A rep for Zaslav had no comment; a Skydance spokeswoman also declined to comment.

WBD said it has “initiated a review of strategic alternatives” following “unsolicited interest the Company has received from multiple parties.” Those include bids for the whole company as well as offers for parts that include its top-ranked studio and popular streaming service, HBO Max, which WBD plans to spin off from its cable properties in April.

Prompting the Tuesday announcement, sources said, was the belief by Zaslav and his team that Ellison was imminently prepared to ramp up pressure on them to sell with a public announcement of his intentions, one that could bring his bid to between $26 and $28 a share.
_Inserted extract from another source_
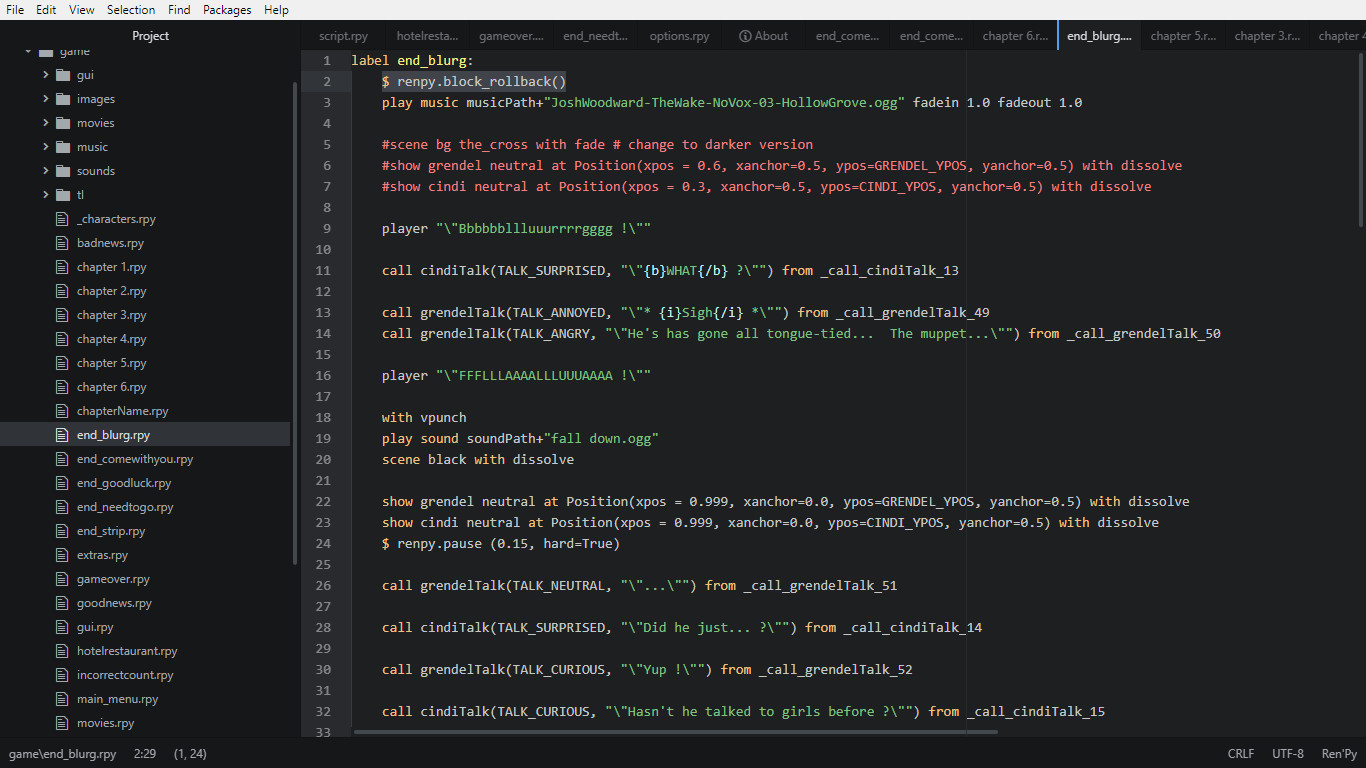The height and width of the screenshot is (768, 1366).
Task: Switch to the options.rpy tab
Action: click(x=679, y=35)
Such a move, known as a hostile takeover, is where the suitor appeals to shareholders of a target company as opposed to privately working with a company’s board. Zaslav & Co sought to circumvent Ellison’s attempt to use a public bid as leverage on WBD to take what management believes is an inferior offer, these people add.

Zaslav believes his properties — which include the No. 1 ranked studio, the No. 3 ranked streaming services, a top cable channel in HBO, a still profitable news channel in CNN as well as billions of dollars worth in intellectual property — is worth as much as $30 a share or more, meaning he wants Ellison to pay above $70 billion for the entire company.

He has successfully argued to his board in rejecting three offers from Ellison that he can hold out for more money; some analysts have just his streaming and studio businesses – set for a May spin-off from his global cable properties – valued at $30 a share.

Zaslav has the support of his board to continue to reject offers until they come close to $30 a share, people with knowledge of the matter say. In the meantime, he will continue to pursue the breakup of his company, while he shops either all of it or various pieces, The Post has learned.

The Post was first to report WBD has received interest – particularly in its studio and streaming service – from Netflix, Amazon, Comcast and even media giant Apple. Microsoft, which also has a small streaming service, is also said to have looked at parts of the company.

The hard “no” from Zaslav is the latest rebuff for Ellison after the independent movie producer – who also is the son of tech tycoon Larry Ellison, the world’s second-richest person – snapped up Paramount in August.

As previously reported, Ellison has tapped private equity giant Apollo for financing of the deal. His media company, Paramount Skydance, is part of a partnership with private equity powerhouse Redbird Capital run by veteran media-dealer Gerry Cardinale.

It’s still unclear what role Larry Ellison will play in the unfolding drama in terms of funding a mega purchase like WBD, which would cost many multiples of the $6 billion David Ellison recently paid for Paramount, a mid-sized media company with flailing assets like MTV and CBS and a middling studio. 

Some media business observers say the elder Ellison has been reluctant to sell his Oracle stock for the purchase of WBD, which accounts for David Ellison’s so-far tepid bidding for the company and has given Zaslav room to reject those bids.